Televisi dan Potret Nasionalisme

TELEVISI merupakan media massa yang penetrasinya begitu luas di tanah air. Ia
memiliki kekuatan untuk mengarahkan perhatian dan membentuk persepsi publik. Ironisnya, isi program televisi tidak menunjukkan kepedulian pada nilai-nilai yang menjadi filosofi bangsa. Itulah sebab mengapa televisi memiliki andil dan bertanggung jawab atas redupnya sikap nasionalisme kita saat ini.

Seorang ilmuwan pernah berseloroh: "Untuk mengatahui nasionalisme sebuah bangsa, lihat saja siaran televisinya." Bila menyimak televisi, akan ditemukan ideologi liberal dalam berita, talk show, hingga infotainment. Ada hedonisme, sadisme, dan peneguhan stereotype negatif dalam sinetron. Pun akan tersibak konsumerisme dan kapitalisme dalam iklan. Inilah nilai yang mendominasi televisi Indonesia.

Bertanyalah kepada publik tentang kisah hidup Soekarno, Hatta, Sutan Syahrir, Haji Agus Salim, Mohammad Natsir, Tan Malaka, Sjafruddin Prawiranegara, atau para bapak bangsa yang lainnya. Boleh jadi beberapa nama dari mereka justru terdengar asing. Mengapa? Karena televisi sebagai media populis, tidak pernah memperkenalkan sosok-sosok patriotik itu. Tentang sikap, kepribadian, dan kebersahajaan hidup mereka. Sebagai bangsa, Indonesia tumbuh seperti anak yang tidak mengenal ayahnya sendiri.

Melawan Lupa

Mohammad Natsir, saat menjadi perdana menteri (1950-1951), pernah kebingungan di Malaysia karena tidak memiliki uang untuk pulang ke Indonesia. Soekarno tetap hidup sederhana meskipun ia Presiden dengan pangkat Panglima Besar Revolusi. Saat membeli lukisan, tidak jarang dia berutang dan membayarnya dengan cara menyicil. Di penghujung jabatannya, untuk membeli rambutan pun, Bung Karno pernah meminjam uang kepada ajudan pribadinya, Putu Sugianitri.

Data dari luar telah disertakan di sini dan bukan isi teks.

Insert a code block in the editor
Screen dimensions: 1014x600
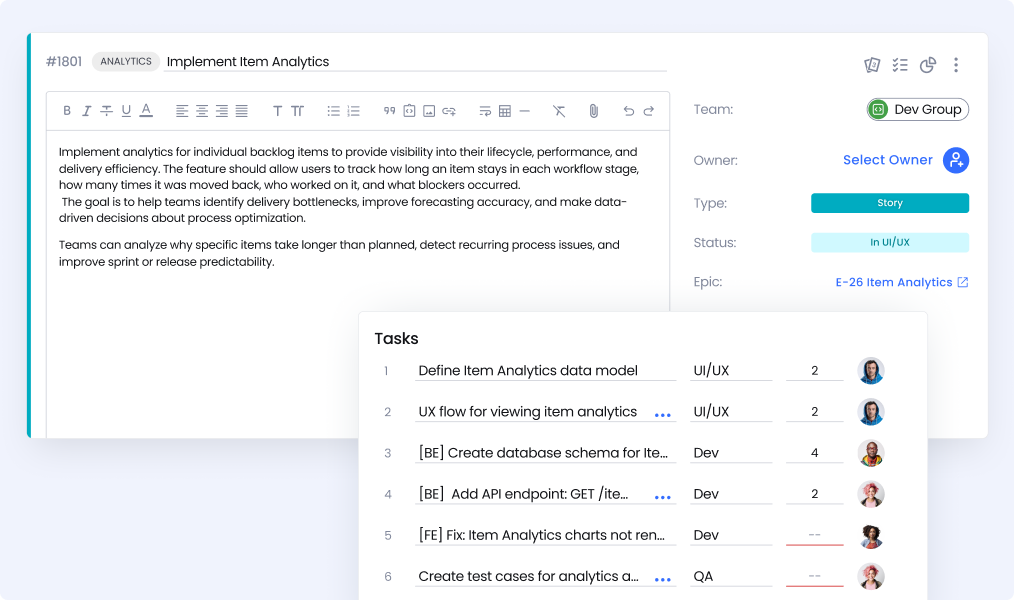409,111
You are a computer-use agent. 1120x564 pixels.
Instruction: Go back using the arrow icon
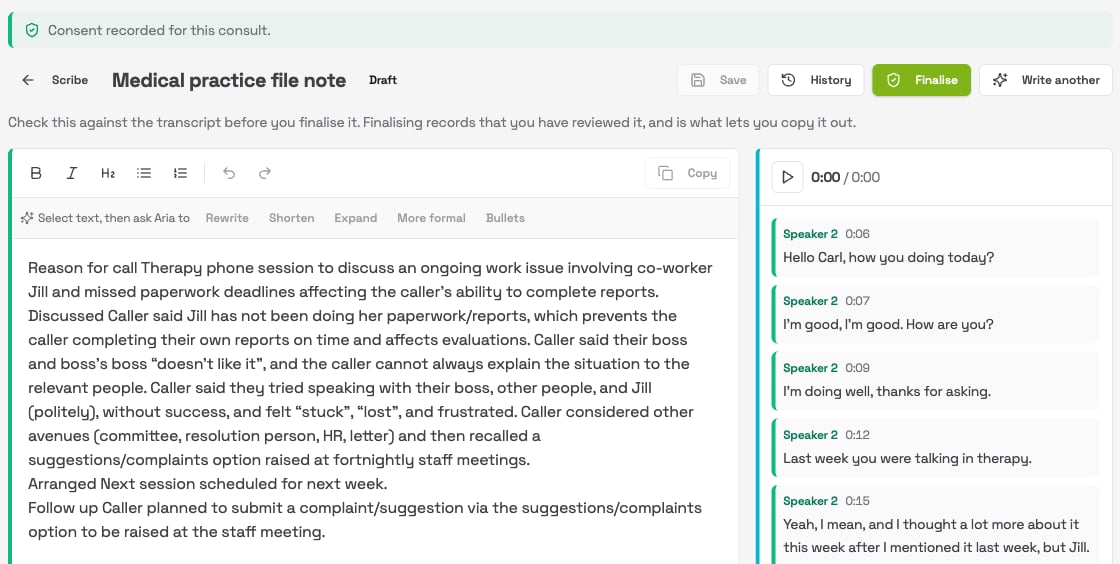pos(28,80)
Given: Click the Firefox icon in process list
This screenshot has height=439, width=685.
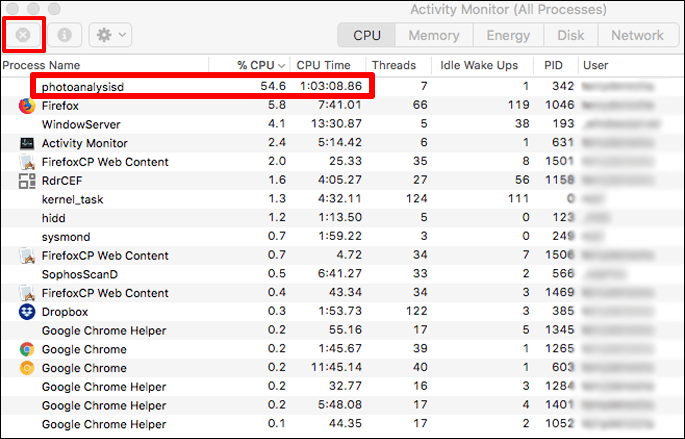Looking at the screenshot, I should 27,105.
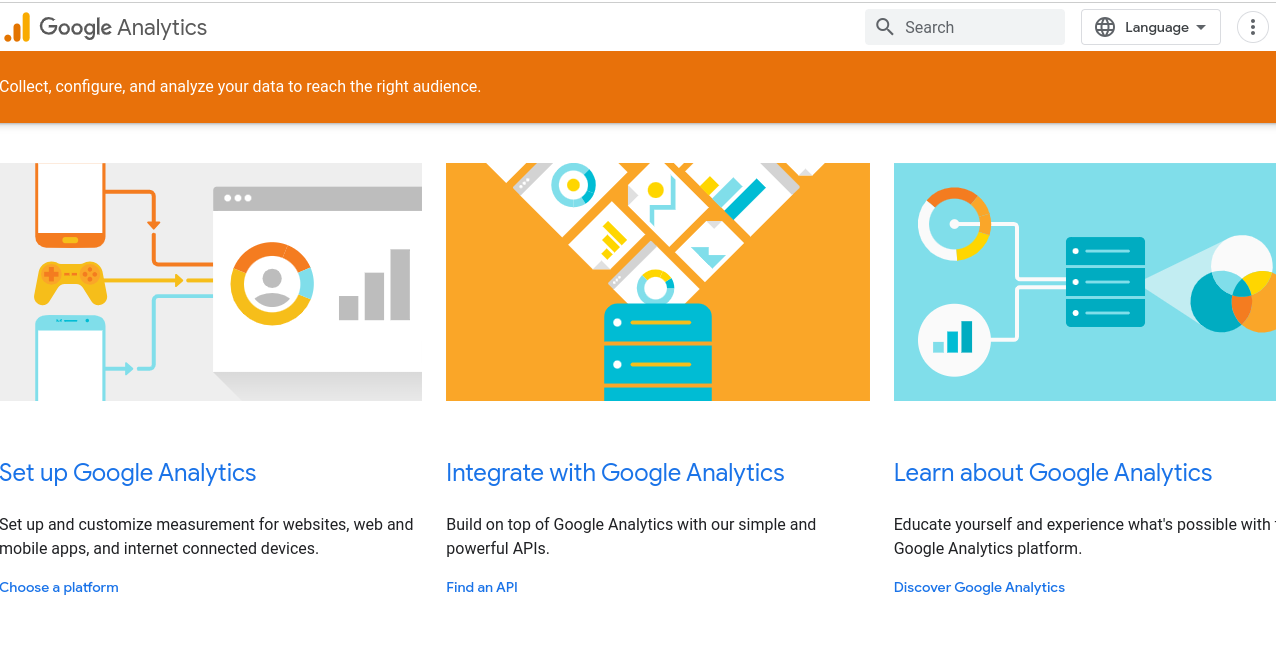
Task: Click the blue server stack on orange image
Action: pos(657,351)
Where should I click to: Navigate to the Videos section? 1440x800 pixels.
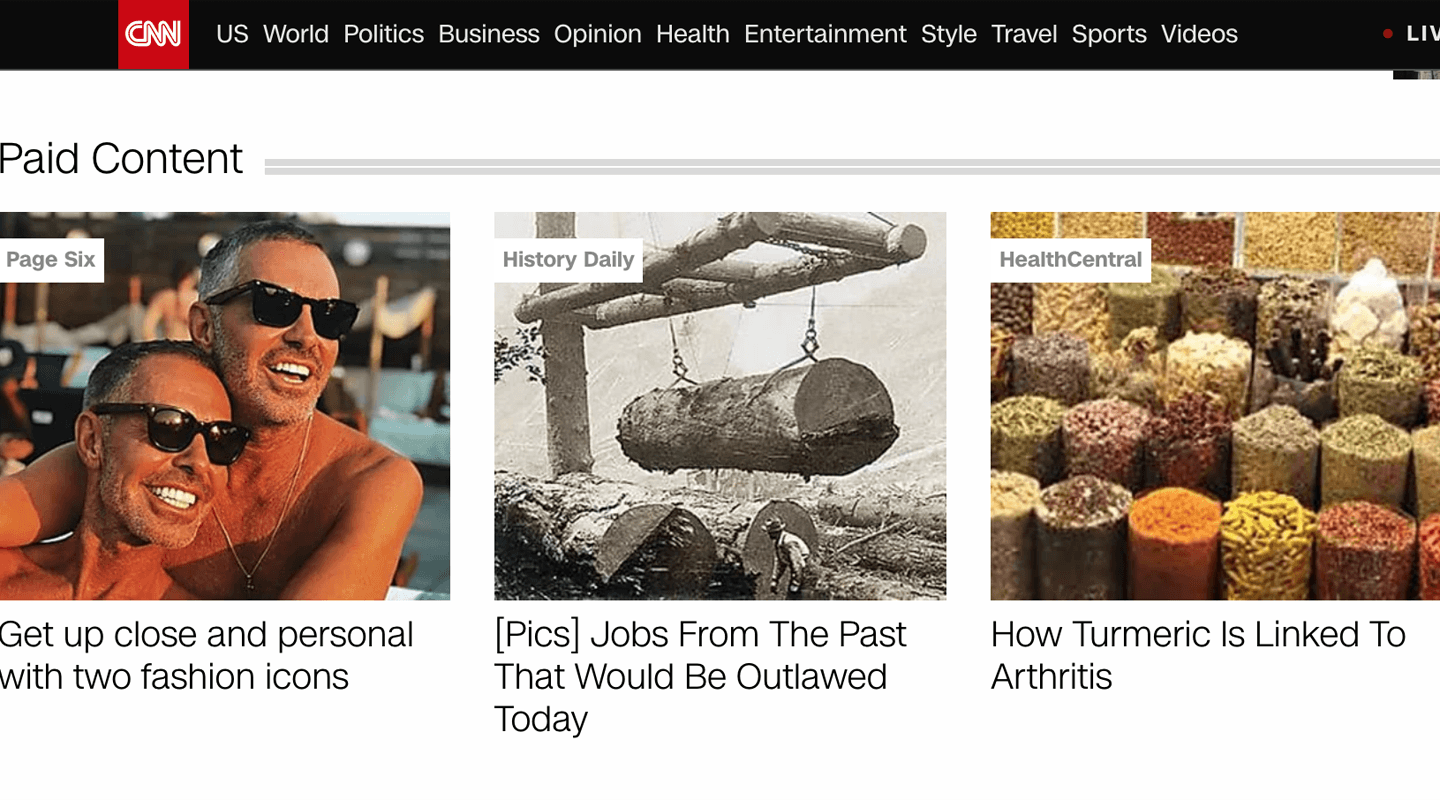[x=1199, y=34]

Ketika menjabat sebagai wakil presiden, Bung Hatta punya keinginan yang sangat pantas. Ia bermimpi, kalau punya uang, ingin membeli sepatu Bally (produk buatan Swiss yang sampai kini dikenal sebagai merek barang supermewah). Bung Hatta menggunting iklan sepatu Bally yang ingin dibelinya itu dari sebuah harian yang terbit di Ibu Kota. Kliping iklan tersebut sengaja ia simpan supaya jika kelak punya uang, Bung Hatta langsung ke toko untuk mewujudkan impiannya. Siapa sangka, Bung Hatta tidak dapat memakai sepatu Bally impiannya sampai ia tutup usia.

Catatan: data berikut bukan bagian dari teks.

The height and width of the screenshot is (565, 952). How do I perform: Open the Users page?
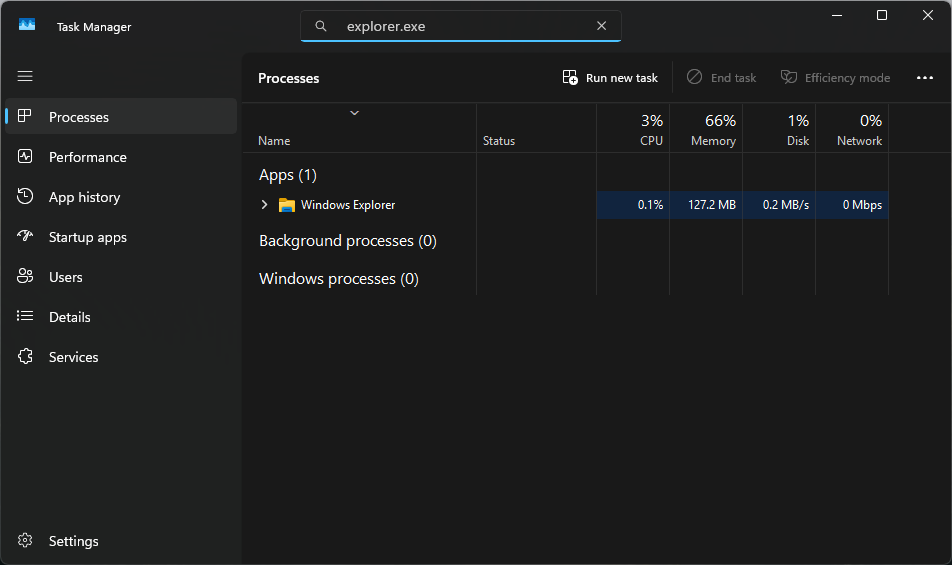coord(65,277)
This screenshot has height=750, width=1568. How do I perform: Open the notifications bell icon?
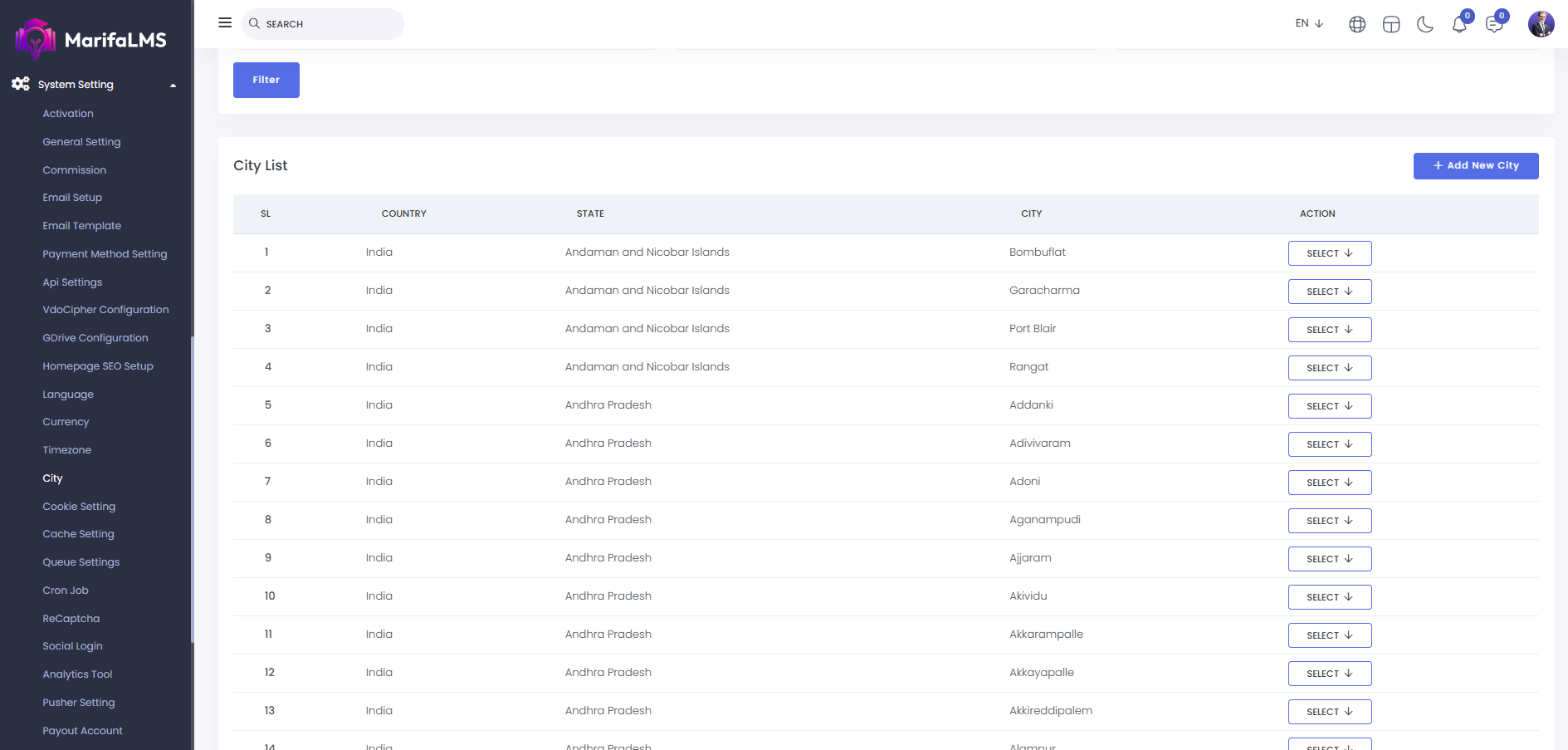point(1459,24)

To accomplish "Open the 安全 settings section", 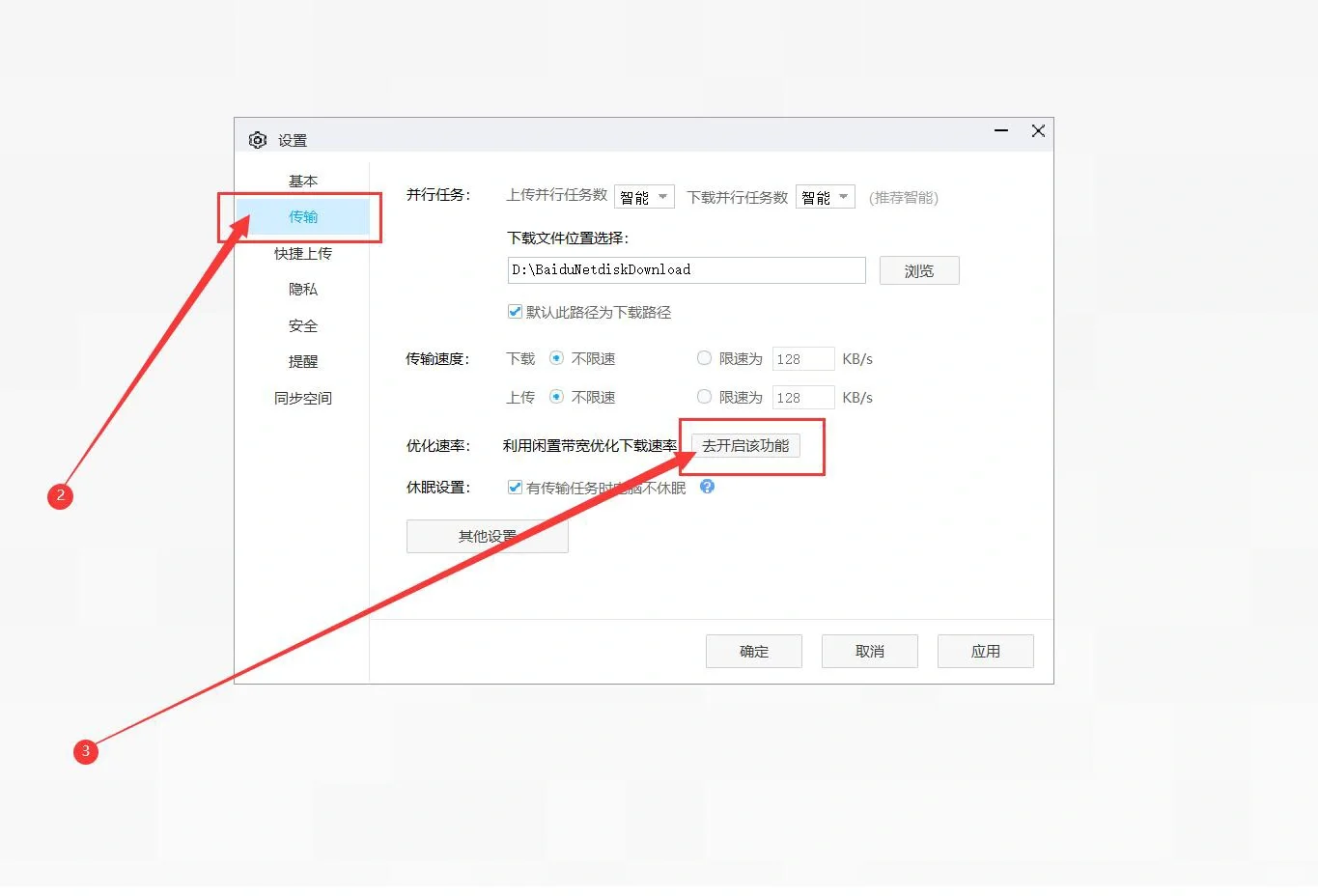I will point(302,325).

Sutan Syahrir gemar mendengarkan lagu-lagu Belanda dengan megaphone yang suaranya terdengar ke seantero Pulau Banda (saat ia dan beberapa tokoh pergerakan Indonesia diasingkan oleh Belanda di sana). Bung Karno kerap menggunakan istilah Belanda (atau bahasa asing) ketika berpidato. Sama dengan Bung Hatta, yang saat tidur pun, mengigau dengan bahasa Belanda.

Mereka semua "produk" pendidikan Eropa. Namun ajaibnya, semangat dan dedikasi untuk bangsa dan rakyat Indonesia tetap terjaga hingga ke penghujung hidup mereka. Bung Hatta bahkan berjanji untuk tidak akan menikah sebelum Indonesia merdeka. (Mohon maaf, bandingkan dengan generasi sesudah mereka yang begitu kebarat-baratan meski hanya "belajar" tentang Barat dari televisi).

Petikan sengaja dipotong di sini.